DOL Issues Q&A Guidance to Assist Employers in Complying with the FFCRA; Also, the CARES Act: What Employers Need to Know About the Newest U.S. Coronavirus Response
It’s a new world, and everything is changing very quickly. Earlier this week, we let you know about this poster that qualified employers must post informing their employees of their rights under the Families First Coronavirus Response Act (“FFCRA”). Here are several more updates you’ll need to know about as this crisis and the response continue to unfold.
DOL Issues Guidance
On Friday, March 27, the Department of Labor (“DOL”) issued a set of questions and answers meant to assist employers and employees in complying with the leave requirements under the FFCRA. The document can be accessed here: https://www.dol.gov/agencies/whd/pandemic/ffcra-questions.
It’s worth your time to review the entire document, but a key question and answer is number 18. Responding to the question, “What does it mean to be unable to work, including telework for COVID-19 related reasons?” the DOL responded: “You are unable to work if your employer has work for you and one of the COVID-19 qualifying reasons set forth in the FFCRA prevents you from being able to perform that work, either under normal circumstances at your normal worksite or by means of telework. If you and your employer agree that you will work your normal number of hours, but outside of your normally scheduled hours (for instance early in the morning or late at night), then you are able to work and leave is not necessary unless a COVID-19 qualifying reason prevents you from working that schedule.”

> DATA RECORDS
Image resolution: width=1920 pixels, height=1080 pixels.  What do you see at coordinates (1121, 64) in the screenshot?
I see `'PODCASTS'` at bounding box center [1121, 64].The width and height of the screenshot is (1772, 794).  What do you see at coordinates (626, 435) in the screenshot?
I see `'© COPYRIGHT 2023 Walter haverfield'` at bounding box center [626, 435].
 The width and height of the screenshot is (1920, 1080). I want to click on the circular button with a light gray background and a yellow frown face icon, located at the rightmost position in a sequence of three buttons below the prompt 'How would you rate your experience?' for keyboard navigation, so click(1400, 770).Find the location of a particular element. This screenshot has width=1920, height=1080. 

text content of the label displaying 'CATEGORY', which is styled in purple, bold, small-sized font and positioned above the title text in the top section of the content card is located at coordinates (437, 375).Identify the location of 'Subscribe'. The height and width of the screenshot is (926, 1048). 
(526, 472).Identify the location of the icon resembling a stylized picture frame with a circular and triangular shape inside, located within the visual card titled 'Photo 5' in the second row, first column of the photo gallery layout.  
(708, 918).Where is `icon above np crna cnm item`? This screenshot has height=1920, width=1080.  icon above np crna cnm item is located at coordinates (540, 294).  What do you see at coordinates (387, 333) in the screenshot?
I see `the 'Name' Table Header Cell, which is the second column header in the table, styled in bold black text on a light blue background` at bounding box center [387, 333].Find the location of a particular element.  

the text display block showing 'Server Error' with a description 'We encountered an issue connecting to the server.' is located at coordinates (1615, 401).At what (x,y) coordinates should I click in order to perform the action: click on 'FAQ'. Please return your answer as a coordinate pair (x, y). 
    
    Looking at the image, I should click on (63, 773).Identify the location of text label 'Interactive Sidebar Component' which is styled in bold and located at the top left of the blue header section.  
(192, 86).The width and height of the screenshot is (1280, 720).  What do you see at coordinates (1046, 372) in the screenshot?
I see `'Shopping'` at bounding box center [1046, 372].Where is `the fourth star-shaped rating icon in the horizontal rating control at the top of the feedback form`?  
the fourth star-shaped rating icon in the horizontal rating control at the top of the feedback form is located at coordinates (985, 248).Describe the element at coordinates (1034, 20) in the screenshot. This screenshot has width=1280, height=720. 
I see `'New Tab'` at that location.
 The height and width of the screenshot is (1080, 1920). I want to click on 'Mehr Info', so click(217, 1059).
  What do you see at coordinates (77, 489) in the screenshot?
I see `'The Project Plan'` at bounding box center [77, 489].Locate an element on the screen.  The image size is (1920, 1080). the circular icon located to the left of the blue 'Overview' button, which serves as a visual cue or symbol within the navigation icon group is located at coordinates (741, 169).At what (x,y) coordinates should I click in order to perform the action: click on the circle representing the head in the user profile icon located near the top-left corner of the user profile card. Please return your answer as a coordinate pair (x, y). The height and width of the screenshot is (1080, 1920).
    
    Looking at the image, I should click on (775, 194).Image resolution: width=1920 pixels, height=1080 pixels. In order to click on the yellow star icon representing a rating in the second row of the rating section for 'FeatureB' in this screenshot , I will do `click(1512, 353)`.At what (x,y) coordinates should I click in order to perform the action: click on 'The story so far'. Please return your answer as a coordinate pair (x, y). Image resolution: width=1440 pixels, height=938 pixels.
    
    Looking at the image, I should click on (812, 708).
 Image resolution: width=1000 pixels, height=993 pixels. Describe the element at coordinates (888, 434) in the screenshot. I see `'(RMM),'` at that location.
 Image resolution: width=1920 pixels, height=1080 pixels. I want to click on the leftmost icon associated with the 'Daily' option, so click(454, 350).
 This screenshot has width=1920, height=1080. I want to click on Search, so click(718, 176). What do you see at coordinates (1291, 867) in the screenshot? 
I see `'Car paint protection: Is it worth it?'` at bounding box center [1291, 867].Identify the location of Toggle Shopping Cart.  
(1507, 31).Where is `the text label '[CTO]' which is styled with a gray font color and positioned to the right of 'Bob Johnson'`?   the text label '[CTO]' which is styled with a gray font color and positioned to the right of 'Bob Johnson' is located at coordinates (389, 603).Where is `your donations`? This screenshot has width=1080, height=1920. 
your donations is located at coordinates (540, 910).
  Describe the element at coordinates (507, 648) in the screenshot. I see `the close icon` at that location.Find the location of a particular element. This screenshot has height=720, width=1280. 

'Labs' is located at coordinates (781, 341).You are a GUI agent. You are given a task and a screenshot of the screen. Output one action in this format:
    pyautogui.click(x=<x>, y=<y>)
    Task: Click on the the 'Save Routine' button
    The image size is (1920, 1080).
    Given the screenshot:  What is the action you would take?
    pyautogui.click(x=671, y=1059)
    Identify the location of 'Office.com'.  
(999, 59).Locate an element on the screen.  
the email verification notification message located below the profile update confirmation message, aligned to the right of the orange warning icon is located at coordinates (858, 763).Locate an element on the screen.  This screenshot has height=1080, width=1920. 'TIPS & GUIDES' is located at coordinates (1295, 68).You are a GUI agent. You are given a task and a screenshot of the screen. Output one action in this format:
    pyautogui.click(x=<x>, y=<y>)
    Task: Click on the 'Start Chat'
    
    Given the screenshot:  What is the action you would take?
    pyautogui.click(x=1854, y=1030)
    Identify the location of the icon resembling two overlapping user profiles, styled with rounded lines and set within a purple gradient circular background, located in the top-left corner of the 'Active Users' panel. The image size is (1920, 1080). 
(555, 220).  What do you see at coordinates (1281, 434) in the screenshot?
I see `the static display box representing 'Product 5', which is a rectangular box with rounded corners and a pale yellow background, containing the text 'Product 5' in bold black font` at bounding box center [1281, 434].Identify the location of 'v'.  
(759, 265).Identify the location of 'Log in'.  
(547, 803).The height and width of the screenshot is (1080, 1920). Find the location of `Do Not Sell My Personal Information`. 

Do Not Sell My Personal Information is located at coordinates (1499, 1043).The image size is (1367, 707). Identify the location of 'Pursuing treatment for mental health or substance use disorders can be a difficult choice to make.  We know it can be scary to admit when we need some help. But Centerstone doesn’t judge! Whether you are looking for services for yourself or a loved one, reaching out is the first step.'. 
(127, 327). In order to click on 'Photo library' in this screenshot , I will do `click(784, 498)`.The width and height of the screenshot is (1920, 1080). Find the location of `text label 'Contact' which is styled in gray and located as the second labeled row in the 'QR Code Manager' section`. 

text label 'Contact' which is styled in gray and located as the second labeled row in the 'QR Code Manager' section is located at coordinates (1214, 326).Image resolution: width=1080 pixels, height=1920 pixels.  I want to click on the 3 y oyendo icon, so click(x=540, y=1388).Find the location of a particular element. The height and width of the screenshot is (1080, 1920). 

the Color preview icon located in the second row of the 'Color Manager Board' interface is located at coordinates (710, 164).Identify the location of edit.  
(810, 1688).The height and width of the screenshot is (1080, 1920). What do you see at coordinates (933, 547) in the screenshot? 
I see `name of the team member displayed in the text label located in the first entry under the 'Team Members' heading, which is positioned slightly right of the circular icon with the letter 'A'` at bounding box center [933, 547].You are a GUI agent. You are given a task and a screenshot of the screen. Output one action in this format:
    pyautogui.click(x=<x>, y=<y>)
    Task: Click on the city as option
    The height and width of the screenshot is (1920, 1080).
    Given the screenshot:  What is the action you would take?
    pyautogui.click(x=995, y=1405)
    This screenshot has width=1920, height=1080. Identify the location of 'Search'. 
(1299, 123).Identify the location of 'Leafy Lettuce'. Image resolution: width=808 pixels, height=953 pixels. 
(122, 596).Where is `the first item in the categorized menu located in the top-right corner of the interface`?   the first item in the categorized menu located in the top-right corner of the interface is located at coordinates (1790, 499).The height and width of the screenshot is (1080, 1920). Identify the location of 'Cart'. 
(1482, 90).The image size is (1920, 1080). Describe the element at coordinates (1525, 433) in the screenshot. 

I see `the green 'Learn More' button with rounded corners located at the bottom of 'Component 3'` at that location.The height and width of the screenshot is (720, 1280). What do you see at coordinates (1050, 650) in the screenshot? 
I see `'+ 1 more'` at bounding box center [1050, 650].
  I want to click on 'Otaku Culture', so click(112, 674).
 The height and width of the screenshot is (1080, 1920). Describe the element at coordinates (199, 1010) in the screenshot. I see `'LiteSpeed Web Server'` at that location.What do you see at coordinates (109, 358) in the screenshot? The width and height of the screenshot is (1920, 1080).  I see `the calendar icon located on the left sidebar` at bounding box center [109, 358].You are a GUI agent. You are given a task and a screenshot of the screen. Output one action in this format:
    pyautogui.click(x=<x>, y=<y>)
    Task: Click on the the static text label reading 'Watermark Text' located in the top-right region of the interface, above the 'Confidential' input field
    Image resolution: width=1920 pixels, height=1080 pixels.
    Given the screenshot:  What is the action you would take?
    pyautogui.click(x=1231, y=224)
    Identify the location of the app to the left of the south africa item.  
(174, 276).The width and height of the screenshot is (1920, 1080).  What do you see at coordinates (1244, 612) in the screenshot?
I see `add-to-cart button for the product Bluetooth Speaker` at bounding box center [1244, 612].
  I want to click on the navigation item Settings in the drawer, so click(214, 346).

> REQUIRED ACTION 1
Check each statement against the DOL guidance article and answer yes or no, quoting the words that decide it:
(a) The DOL issued its questions and answers on Friday, March 27.
(b) The article names question number 12 as a key one.
(c) If an employee and employer agree the employee will work normal hours outside the usual schedule, leave is necessary.
> REQUIRED ACTION 2
Reproduce word for word the part of the DOL guidance article that opens with the words containing "DOL Issues Q&A" and closes with "continue to unfold.".
Please rely only on the DOL guidance article when working with the entries.

> EXERCISE OUTPUT 1
(a) Yes: "On Friday, March 27, the Department of Labor (“DOL”) issued a set of questions and answers"
(b) No: "a key question and answer is number 18"
(c) No: "then you are able to work and leave is not necessary unless a COVID-19 qualifying reason prevents you from working that schedule."

> EXERCISE OUTPUT 2
DOL Issues Q&A Guidance to Assist Employers in Complying with the FFCRA; Also, the CARES Act: What Employers Need to Know About the Newest U.S. Coronavirus Response
It’s a new world, and everything is changing very quickly. Earlier this week, we let you know about this poster that qualified employers must post informing their employees of their rights under the Families First Coronavirus Response Act (“FFCRA”). Here are several more updates you’ll need to know about as this crisis and the response continue to unfold.